In an acute inhalation toxicity study, 5 albino Sprague-Dawley rats/sex were administered 25.30 mg/L (nominal concentration of 26.40 mg/L) of cyclopentane via the inhalation route (whole body exposure) for a period of 4 hours. The rats were observed constantly for signs of reaction during the exposure period and twice daily during the 14-day observation period that followed. Clinical signs were recorded at the end of chamber equilibration period, at 0.25, 0.50, and 1 hours and then at hourly intervals during the exposure period. Clinical signs were recorded once in the morning and then as necessary through the observation period. Bodyweight, food, and water consumption determinations were made daily. At termination, rats were killed and subjected to a detailed macroscopic examination. The liver and kidneys of each rat were evaluated histopathologically under light microscope.

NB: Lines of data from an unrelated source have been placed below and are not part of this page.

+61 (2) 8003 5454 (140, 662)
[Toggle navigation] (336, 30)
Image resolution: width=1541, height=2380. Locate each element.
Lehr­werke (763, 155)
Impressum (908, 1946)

There were no observed mortalities and hunched posture was observed in all rats (male and female) during hours 1 to 4 of the exposure period. A few male rats exhibited reduction in bodyweight gain on the day following exposure. Subsequently though, bodyweight gain was similar to that observed in control rats. Food consumption was found to be slightly reduced in male rats for a single day while water consumption seemed unaffected following exposure to cyclopentane. One male rat also exhibited wet fur around the snout and jaws immediately following the exposure period.

No macroscopic abnormalities were noted in rats exposed to cyclopentane and individual findings such as basophilic cortical tubules in kidneys, macophage aggregates, alveolar hemorrhage and pneumonitis in the lungs were considered spontaneous in origin and not treatment-related. Lung to body-weight ratios were found to be within normal limits for all male and female rats.

Based on the results discussed above, the 4-hour inhalation LC₅₀ for cyclopentane is >25.30 mg/L. Cyclopentane is practically non-toxic in the acute inhalation toxicity test in rats. This study received a Kilmisch score of 1 and is classified as reliable without restrictions because it is in compliance with international guidelines for acute.